DOCUMENT:

Running tests with nosetests¶
In order to have the nosetests program, you need to install nose_ in your current environment and gc3pie must be installed in develop mode:
pip install nose
python setup.py develop
Then, from the top level directory, run the tests with:
nose -c nose.cfg
Nose will then crawl the directory tree looking for available tests. You can also specify a subset of the available sets, by:
specifying the directory from which nose should start looking for tests:
# Run only backend-related tests nose -c nose.cfg gc3libs/backends
specifying the file containing the tests you want to run:
# Run only tests contained in a specific file nose -c nose.cfg gc3libs/tests/test_session.py
specifying the id of the test (you need to run nose at least one to know which id is assigned to each test):
# Run only test number 123 nose -c nose.cfg 123
Running multiple tests¶
In order to test GC3Pie against multiple version of python we use tox, which creates virtual environments for all configured python version, runs nose inside each one of them, and prints a summary of the test results.
You don’t need to have tox installed in the virtual environment you use to develop gc3pie, you can create a new virtual environment and install tox on it with:
pip install tox
Running tox is straightforward; just type tox
on the command-line
in GC3Pie’s top level source directory.
The default tox.ini
file shipped with GC3Pie attempts to test all
Python versions from 2.4 to 2.7 (inclusive). If you want to run tests
only for a specific version of python, for instance Python 2.6, use
the -e
option:
tox -e py26
[...]
Ran 118 tests in 14.168s
OK (SKIP=9)
__________________________________________________________ [tox summary] ___________________________________________________________
[TOX] py26: commands succeeded
[TOX] congratulations :)
(See section skipping tests for a discussion about how and when to define skipped tests.)
Option -r
instructs tox to re-build the testing virtual
environment. This is usually needed when you update the dependencies
of GC3Pie or when you add or remove command line programs or
configuration files. However, if you feel that the environments can be
unclean, you can clean up everything by:
deleting all the
*.pyc
file in your source tree:find . -name '*.pyc' -delete
deleting and recreating tox virtual environments:
tox -r
Organizing tests¶
Each single python file should have a test file inside a tests
subpackage with filename created by prefixing test_
to the
filename to test. For example, if you created a file foo.py
,
there should be a file tests/test_foo.py
which will contains tests
for foo.py
.
Even though following the naming convention above is not always
possible, each test regarding a specific component should be in a file
inside a tests
directory inside that component. For instance,
tests for the subpackage gc3libs.persistence are located inside the
directory gc3libs/persistence/tests
but are not named after the
specific file.
Writing tests¶
Please remember that it may be hard to understand, whenever a test fails, if it’s a bug in the code or in the tests! Therefore please remember:
- Try to keep tests as simple as possible, and always simpler than the tested code. (Debugging is twice as hard as writing the code in the first place., Brian W. Kernighan and P. J. Plauger)
- Write multiple indipendent tests to test different possible behavior and/or different methods of a class.
- Tests should cover methods and functions, but also specific use cases.
- If you are fixing a bug, it’s good practice to write a test to check if the bug is still there, in order to avoid to re-include the bug in the future.
- Tests should clean up every temporary file they create.

TASKS AND EXERCISES:
- A) According to the GC3Pie testing guide, which Python versions does the default tox.ini file attempt to test?
- B) Carry on the GC3Pie testing guide from its final line, "Tests should clean up every temporary file they create."

STORED ROWS:
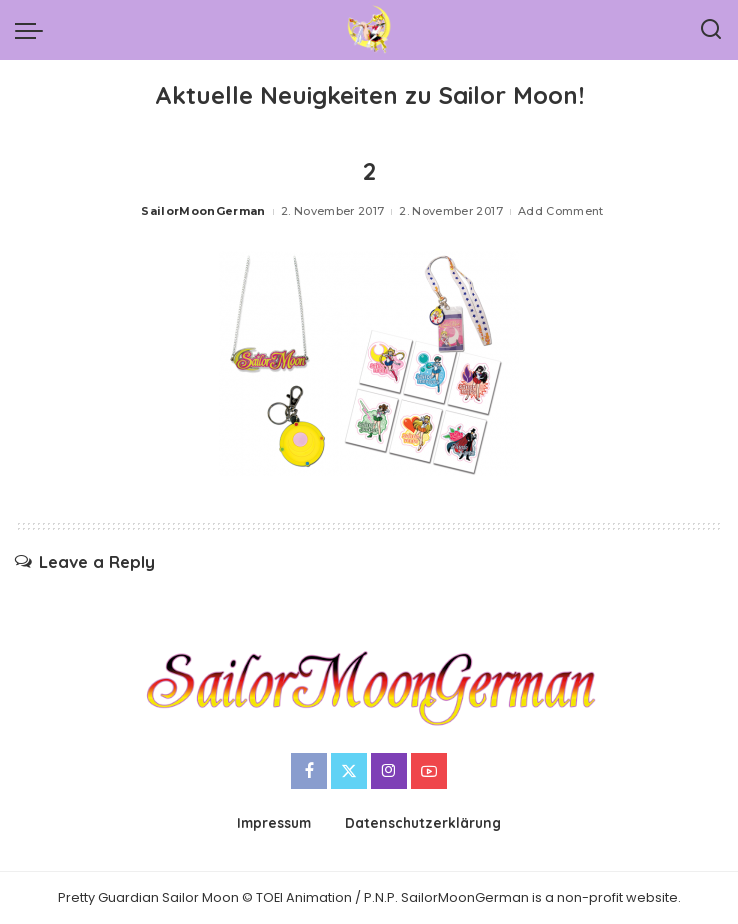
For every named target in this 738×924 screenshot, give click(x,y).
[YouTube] (429, 771)
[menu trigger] (34, 30)
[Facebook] (309, 771)
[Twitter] (349, 771)
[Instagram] (389, 771)
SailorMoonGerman (203, 211)
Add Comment (561, 211)
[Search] (711, 30)
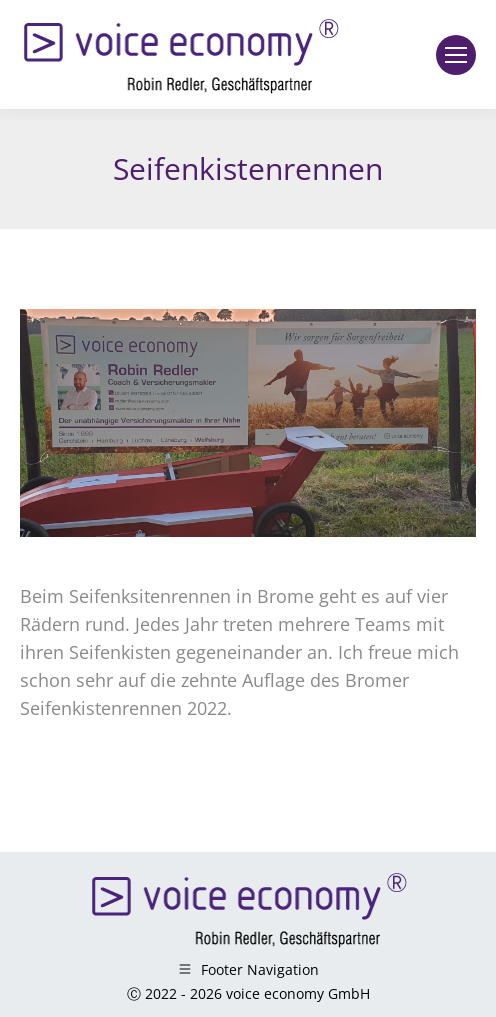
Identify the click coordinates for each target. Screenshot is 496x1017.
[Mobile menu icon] (456, 55)
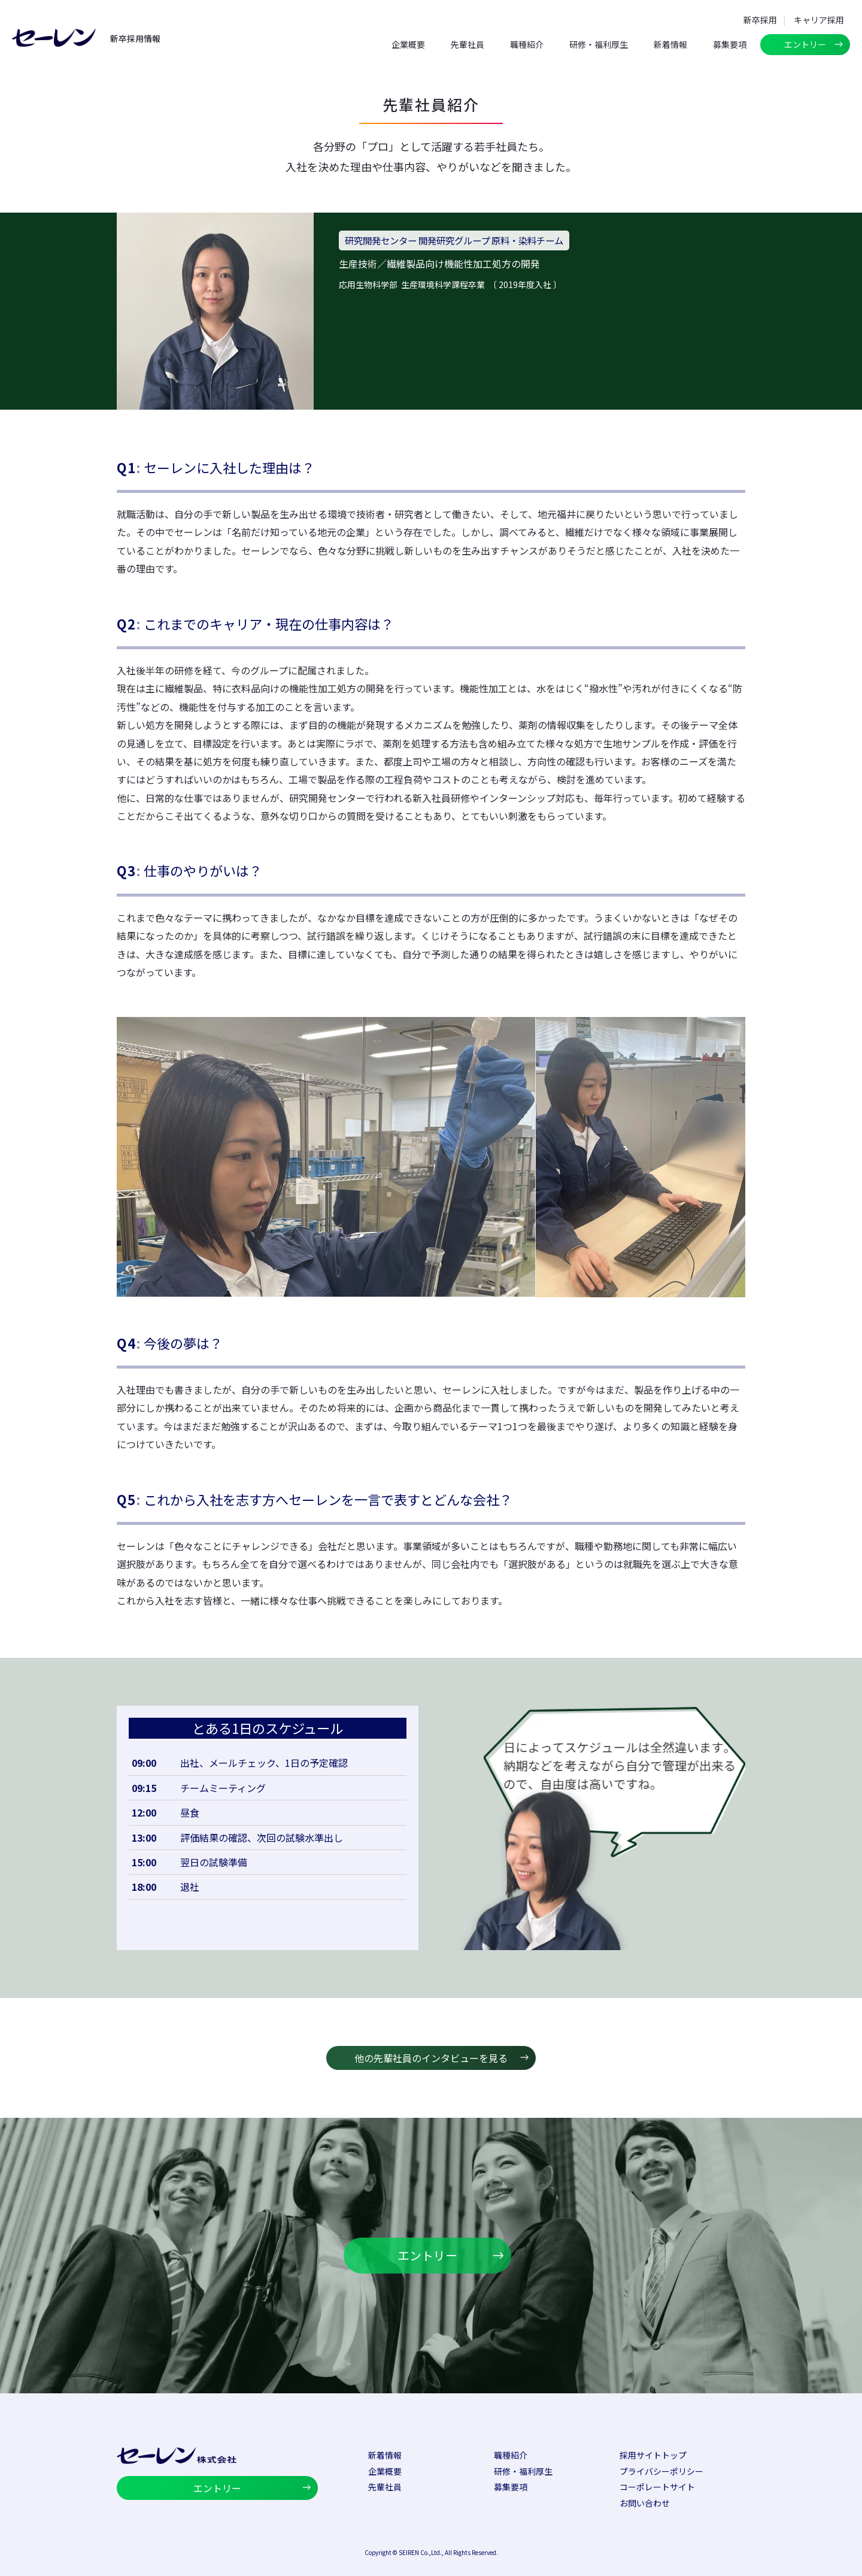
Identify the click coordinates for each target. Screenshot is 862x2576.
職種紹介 (527, 44)
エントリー (805, 44)
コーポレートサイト (657, 2487)
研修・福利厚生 (598, 44)
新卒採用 (760, 20)
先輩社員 (467, 44)
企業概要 (408, 44)
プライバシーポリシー (661, 2471)
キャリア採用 (819, 20)
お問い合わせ (645, 2503)
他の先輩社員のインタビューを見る (431, 2058)
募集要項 (729, 44)
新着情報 (670, 44)
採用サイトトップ (653, 2455)
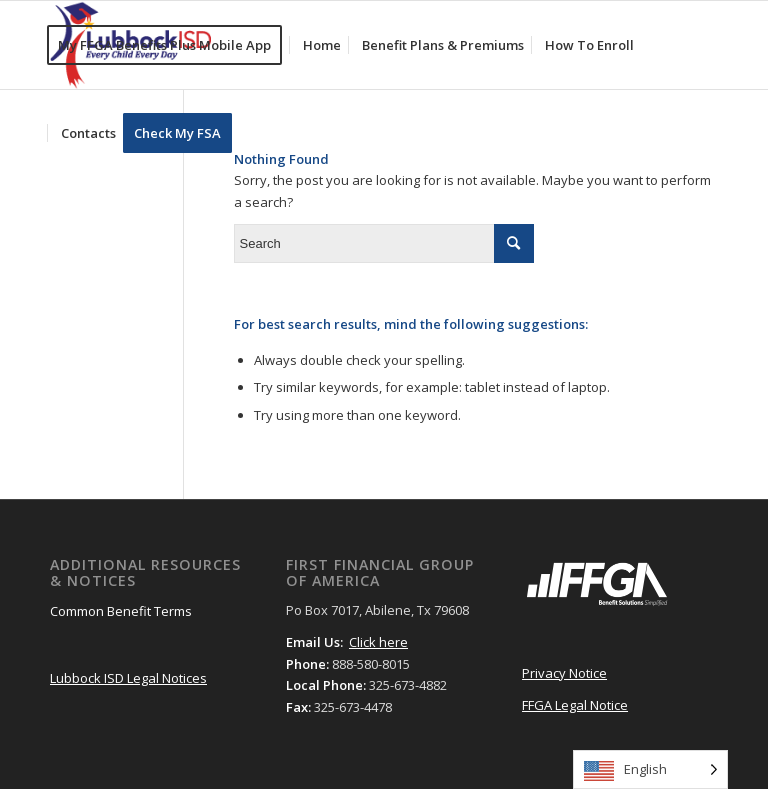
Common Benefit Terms (121, 611)
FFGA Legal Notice (575, 705)
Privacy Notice (564, 673)
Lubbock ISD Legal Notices (128, 678)
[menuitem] (171, 45)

RESPONSES PER TASK:
- A) All Python versions from 2.4 to 2.7, inclusive.

- B)
Writing tests is very easy: just create a file whose name begins with
test_
, then put in it some functions which name begins with
test_
; the nose framework will automatically call each one of
them. Moreover, nose will run also any doctest which will be found in
the code.
Full documentation of the nose framework is available at the nose website. However, there are some of the interesting features you may want to use to improve your tests, detailed in the following sections.
Testing for errors¶
If your test must verify that the code raises an exception, instead
of wrapping the test inside a try: ... except:
block you can use
the @raises decorator from the nose.tools module:
from nose.tools import raises
@raises(TypeError)
def test_invalid_invocation():
Application()
This is exactly the same as writing:
try:
Application()
assert False, "we should have got an exception"
except TypeError:
pass
Skipping tests¶
If you want to skip a test, just raise a SkipTest exception (imported from the nose.plugins.skip module). This is useful when you know that the test will fail, either because the code is not ready yet, or because some environmental conditions are not satisfied (e.g., an optional module is missing, or the code needs to access a service that is not available). For example:
from nose.plugins.skip import SkipTest
try:
import MySQLdb
except ImportError:
raise SkipTest("Error importing MySQL backend. Skipping MySQL low level tests")
Generating tests¶
It is possible to use Python generators to create multiple tests at run time:
def test_evens():
for i in range(0, 5):
yield check_even, i, i*3
def check_even(n, nn):
assert n % 2 == 0 or nn % 2 == 0
This will result in five tests: nose will iterate the generator,
creating a function test case wrapper for each tuple it
yields. Specifically, in the example above, nose will execute the
function calls check_even(0,0)
, check_even(1,3)
, ...,
check_even(4,12)
as if each of them were written in the source as
a separate test; if any of them fails (i.e., raises an
AssertionError), then the test is considered failed.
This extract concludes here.